▶ **ACTIVITY**
Work out how many lines below contain "commande", then write only that number.
RECORDS: Begin
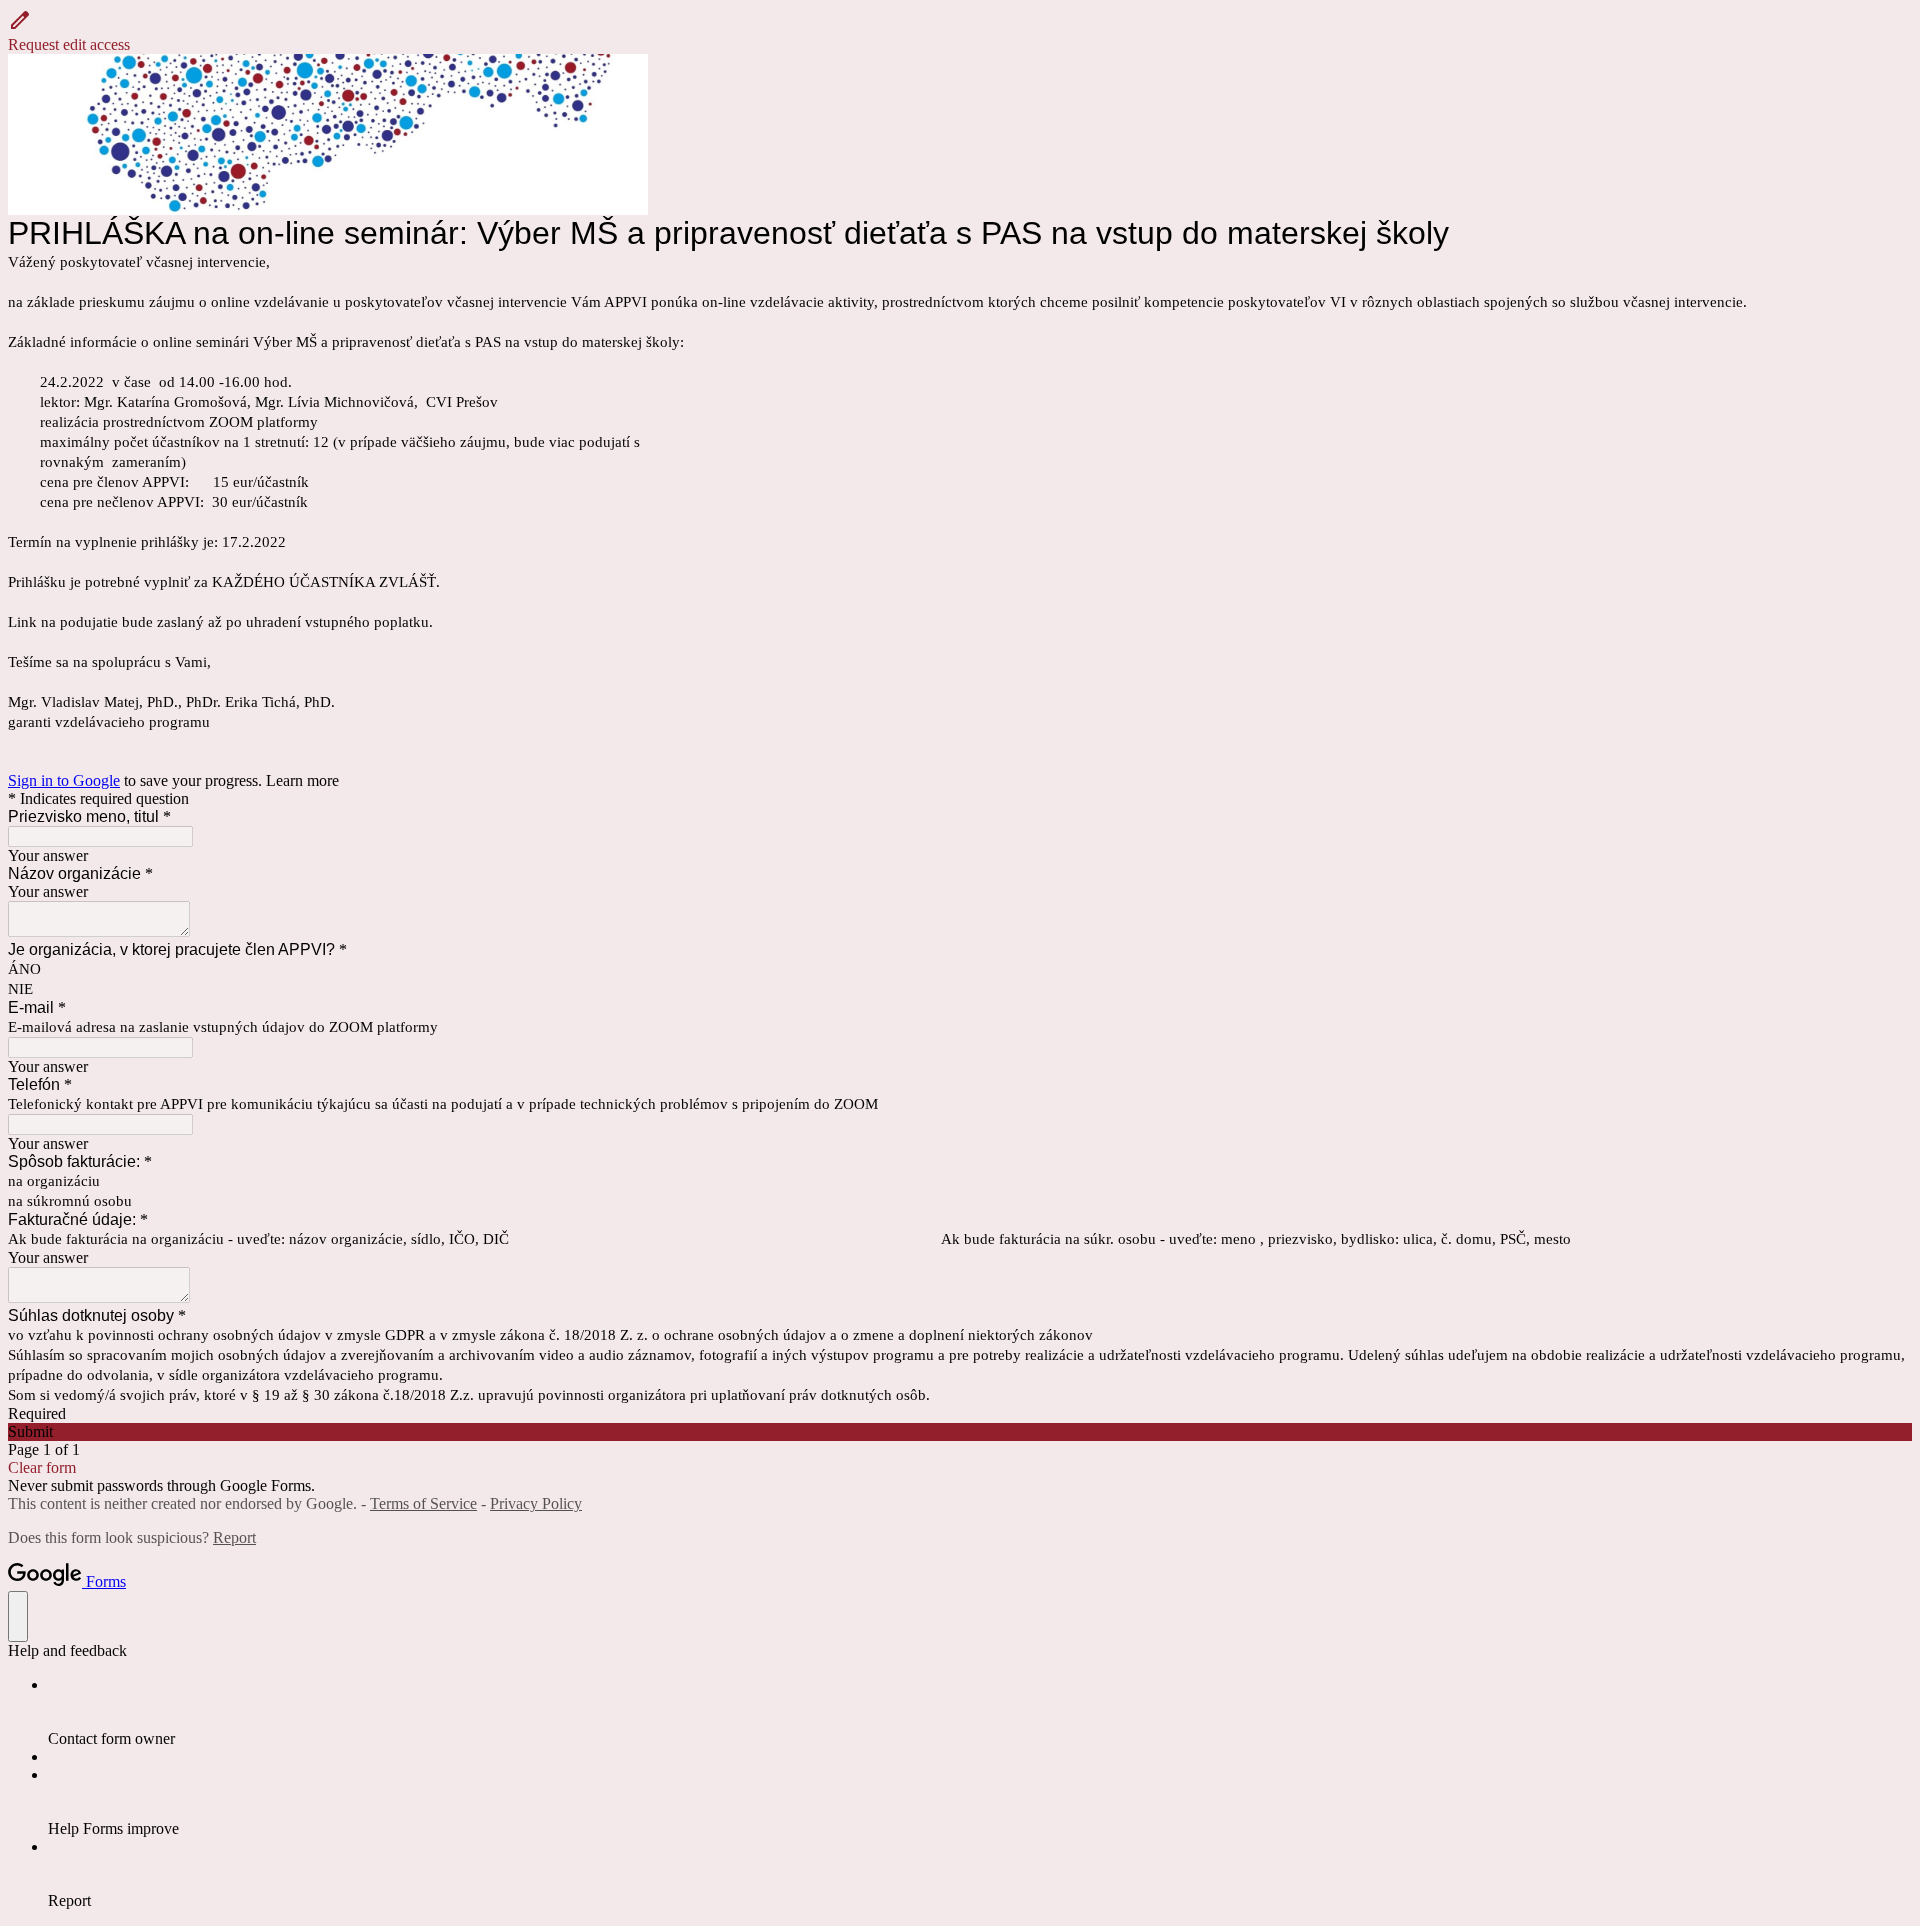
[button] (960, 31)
RECORDS: End
RECORDS: Begin
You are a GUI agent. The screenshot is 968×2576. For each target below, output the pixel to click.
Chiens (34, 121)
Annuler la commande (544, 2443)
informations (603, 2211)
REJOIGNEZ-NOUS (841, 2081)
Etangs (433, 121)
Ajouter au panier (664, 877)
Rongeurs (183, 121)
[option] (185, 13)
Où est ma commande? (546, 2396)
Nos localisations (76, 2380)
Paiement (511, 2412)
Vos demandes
RECORDS: End
▶ **RESULT FOR THIS EXERCISE**
2